SHPB tests were used to obtain the true stress-strain curves at various temperatures and strain rates. In order to increase uniformity in deformation, the interfaces among the bars and specimen were lubricated with grease. Heating furnace was used to warm up the specimen and made the temperature reach the set value. The strain gages pasted on the bars can be used to measure and collect the strain signal. What is more, the initial diameter and height of the cylindrical specimens were 2 mm and 2 mm, respectively. And special treatment of the parallelism, flatness and roughness was made for the reliability of the experimental results.

The designed temperatures and desired strain rates for SHPB tests are listed in Table 1. Since actual strain rate was not a constant, all the tests were repeated three times, and the data had good repeatability.

Table 1 Designed parameters of SHPB tests

The experimental results of SHPB tests are shown in Figs. 1 and 2. Figure 1 gave the true stress-strain curves of NAB at different temperatures and the same desired stain rate, while Fig. 2 represented ones at different desired stain rates and the same temperature. As seen in Figs. 1 and 2, the flow behaviors of NAB had the effect of obvious strain rate strengthening and thermal softening, i.e., at the same temperature, when strain rate increased, the flow stress increased. While the flow stress decreased with temperature rise under the same strain rate. This phenomenon can be attributed to: high strain rates forced the crystal movement at the grain boundary and resulted in the increase of flow stresses; at high temperatures, the thermal activation effect increased the dislocation slip plane and slip direction, and led to crystal plastic deformation easily, thus the flow stresses decreased along with the temperature rise.
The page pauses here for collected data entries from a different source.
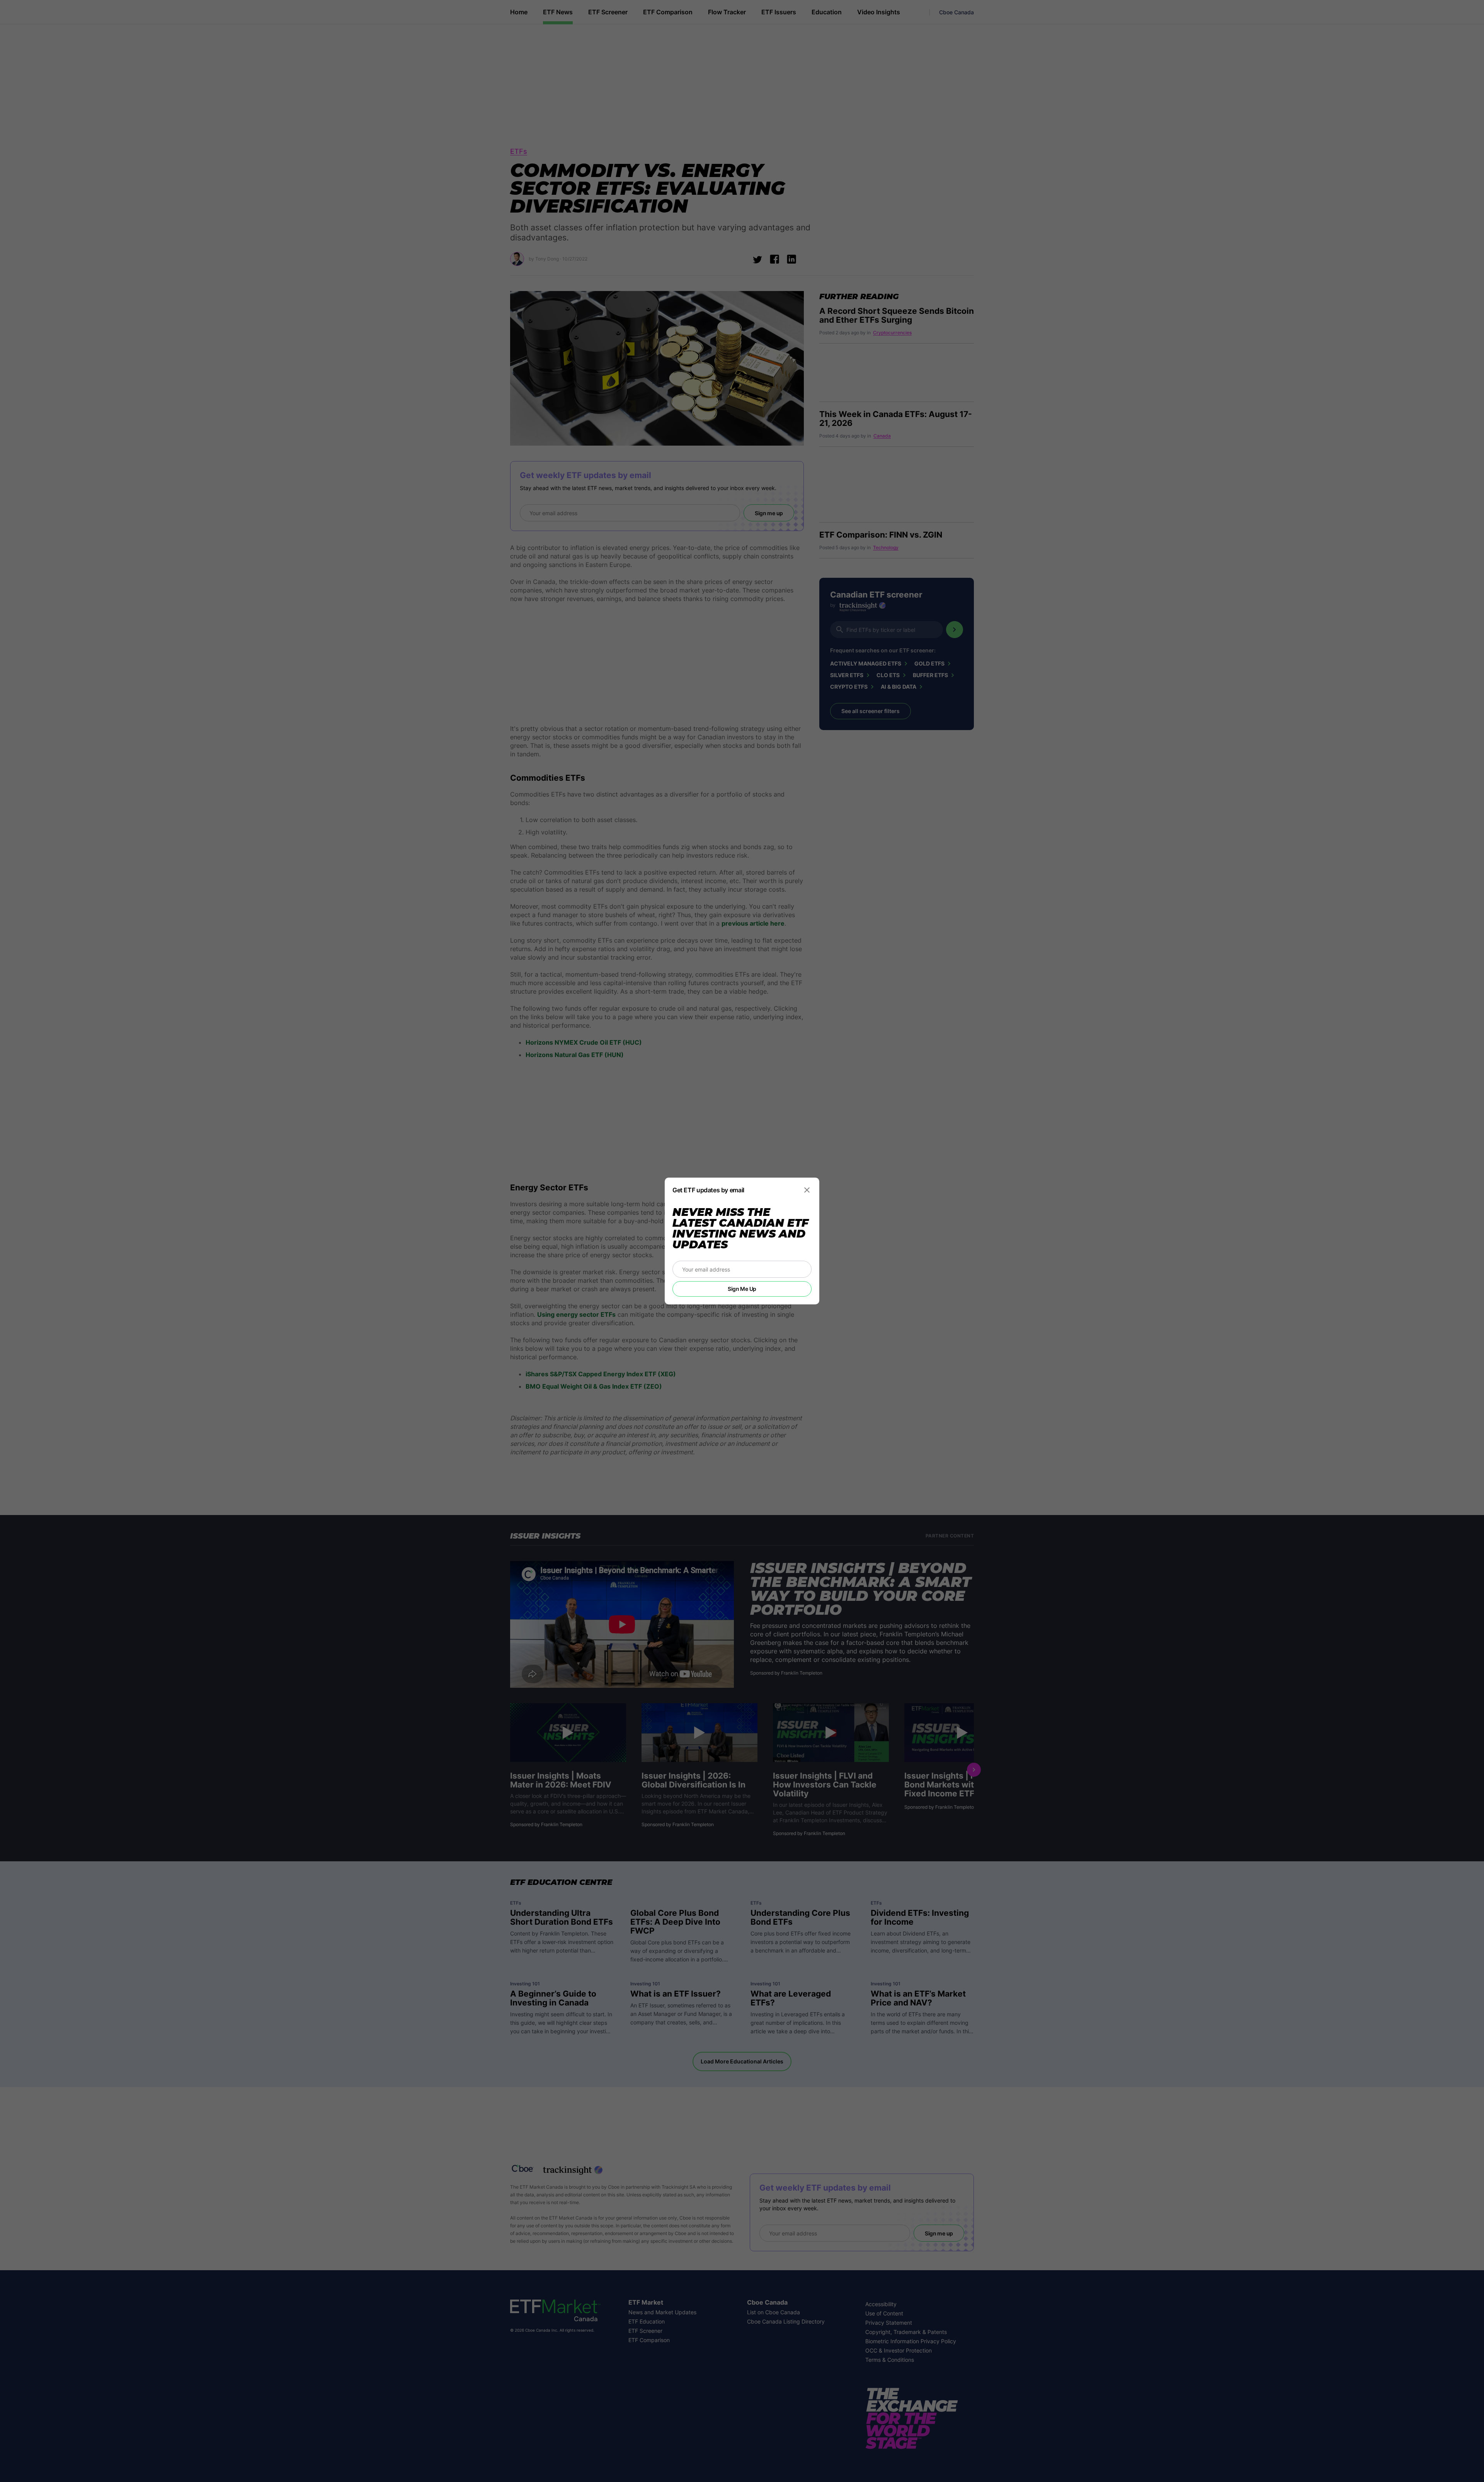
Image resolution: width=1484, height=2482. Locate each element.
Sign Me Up (742, 1288)
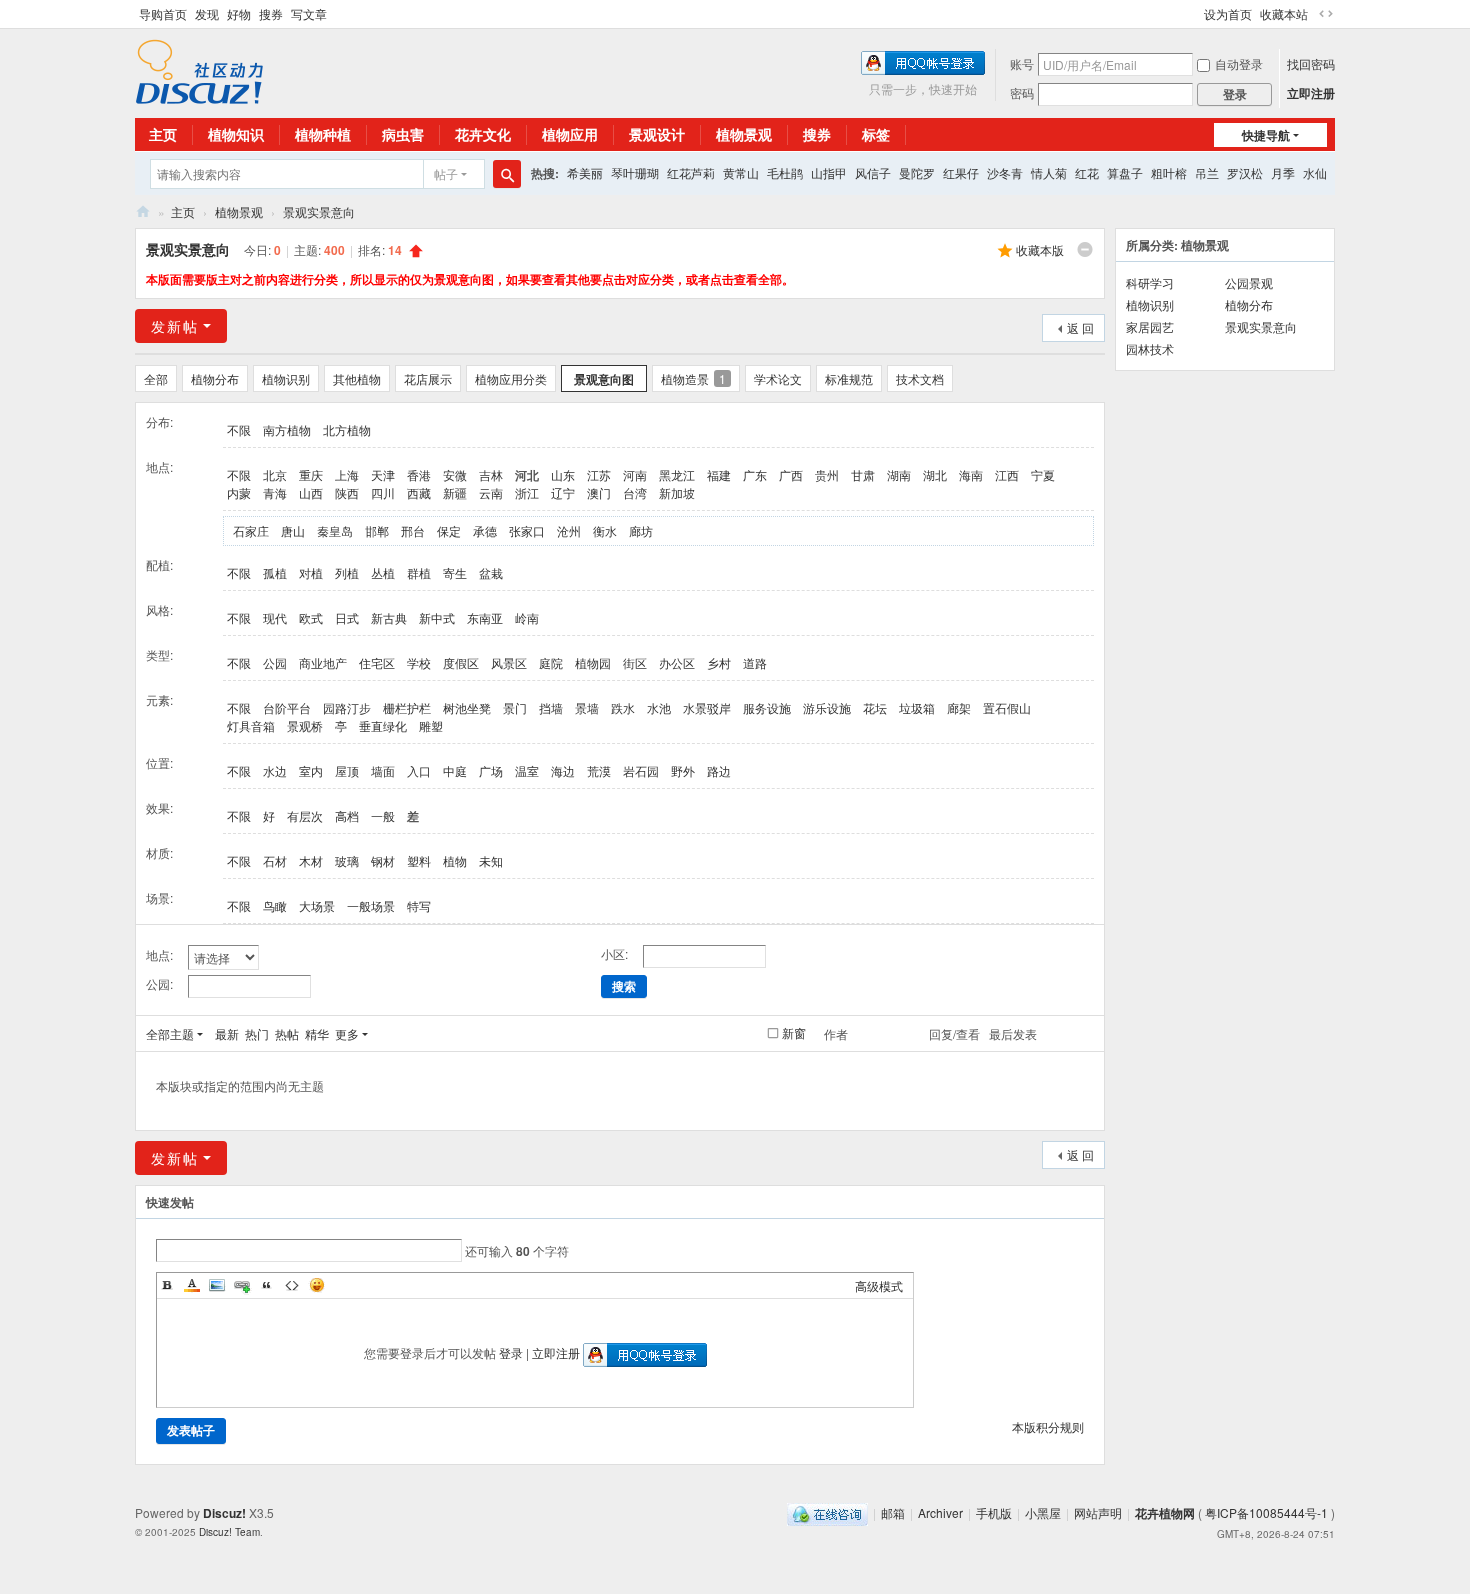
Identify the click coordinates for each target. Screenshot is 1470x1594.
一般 (383, 815)
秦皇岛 (335, 530)
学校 (419, 662)
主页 (163, 134)
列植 (347, 572)
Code (292, 1285)
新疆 (455, 492)
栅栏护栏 (407, 707)
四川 (383, 492)
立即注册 (1311, 93)
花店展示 (428, 378)
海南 (971, 474)
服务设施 (767, 707)
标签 (876, 134)
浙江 (527, 492)
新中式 (437, 617)
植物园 (593, 662)
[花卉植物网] (199, 70)
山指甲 (829, 172)
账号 (1022, 63)
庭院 (551, 662)
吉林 (491, 474)
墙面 (383, 770)
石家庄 (251, 530)
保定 (449, 530)
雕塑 (431, 725)
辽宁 (563, 492)
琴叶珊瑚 (635, 172)
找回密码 (1311, 63)
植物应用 (570, 134)
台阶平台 (287, 707)
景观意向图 (604, 379)
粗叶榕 (1169, 172)
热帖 (287, 1033)
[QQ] (827, 1512)
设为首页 (1228, 13)
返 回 (1080, 327)
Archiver (940, 1512)
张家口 (527, 530)
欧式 (311, 617)
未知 (491, 860)
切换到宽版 (1326, 14)
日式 (347, 617)
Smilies (317, 1285)
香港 (419, 474)
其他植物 (357, 378)
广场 (491, 770)
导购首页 (163, 13)
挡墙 (551, 707)
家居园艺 (1150, 326)
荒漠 (599, 770)
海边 (563, 770)
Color (192, 1285)
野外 (683, 770)
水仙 (1315, 172)
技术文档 (920, 378)
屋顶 (347, 770)
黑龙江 (677, 474)
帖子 (446, 173)
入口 (419, 770)
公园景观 (1249, 282)
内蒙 (239, 492)
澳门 (599, 492)
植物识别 (286, 378)
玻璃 (347, 860)
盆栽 (491, 572)
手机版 (994, 1512)
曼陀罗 (917, 172)
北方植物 (347, 429)
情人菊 (1049, 172)
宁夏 (1043, 474)
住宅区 (377, 662)
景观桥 (305, 725)
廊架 (959, 707)
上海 (347, 474)
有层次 (305, 815)
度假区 (461, 662)
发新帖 (175, 326)
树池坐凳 (467, 707)
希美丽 (585, 172)
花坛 (875, 707)
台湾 (635, 492)
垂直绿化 (383, 725)
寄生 (455, 572)
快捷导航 (1266, 135)
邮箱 (893, 1512)
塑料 (419, 860)
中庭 (455, 770)
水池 (659, 707)
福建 (719, 474)
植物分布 (215, 378)
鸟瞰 (275, 905)
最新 (227, 1033)
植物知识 (236, 134)
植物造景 (693, 378)
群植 (419, 572)
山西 (311, 492)
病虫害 (403, 134)
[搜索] (507, 174)
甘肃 (863, 474)
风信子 (873, 172)
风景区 (509, 662)
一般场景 (371, 905)
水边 (275, 770)
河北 (527, 475)
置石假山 (1007, 707)
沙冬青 (1005, 172)
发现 (207, 13)
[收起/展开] (1085, 250)
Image (217, 1285)
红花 (1087, 172)
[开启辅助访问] (1195, 14)
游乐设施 (827, 707)
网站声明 (1098, 1512)
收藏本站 (1284, 13)
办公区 (677, 662)
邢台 (413, 530)
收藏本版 (1040, 249)
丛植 (383, 572)
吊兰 (1207, 172)
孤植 (275, 572)
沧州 (569, 530)
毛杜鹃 (785, 172)
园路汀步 (347, 707)
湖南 (899, 474)
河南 (635, 474)
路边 (719, 770)
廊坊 (641, 530)
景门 (515, 707)
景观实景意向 (319, 211)
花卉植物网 (143, 211)
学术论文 (778, 378)
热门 (257, 1033)
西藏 (419, 492)
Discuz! (224, 1513)
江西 (1007, 474)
Furthermore, quasi-static compression tests were also conducted using the Gleeble 3500 machine at a stain rate of 0.001 s^-1 and room temperature. The cylindrical specimens used were 5 mm in diameter and 5 mm in height. Load and displacement of loading head were recorded. Then, true strain and stress of specimens could be calculated. The results of quasi-static compression test are shown in Fig. 3.

Fig. 1 True stress-strain curves of NAB at different temperatures and desired stain rates

Fig. 2 True stress-strain curves of NAB at different stain rates and desired temperatures

Fig. 3 True stress-strain curve of NAB in quasi-static compression test

Through eliminating the elastic deformation part of the experimental data, five unknown constitutive parameters in Eq. were derived by the fitting technology. Figure 3 reflected the true stress-strain curve in quasi-static compression test，i.e., =0.001 s^-1, T_r=298 K(25 °C), then Eq. (1) can be transformed as

σ=A+Bεⁿ (2)

where A is the yield stress which could be obtained from Fig. 3, i.e., A=295 MPa.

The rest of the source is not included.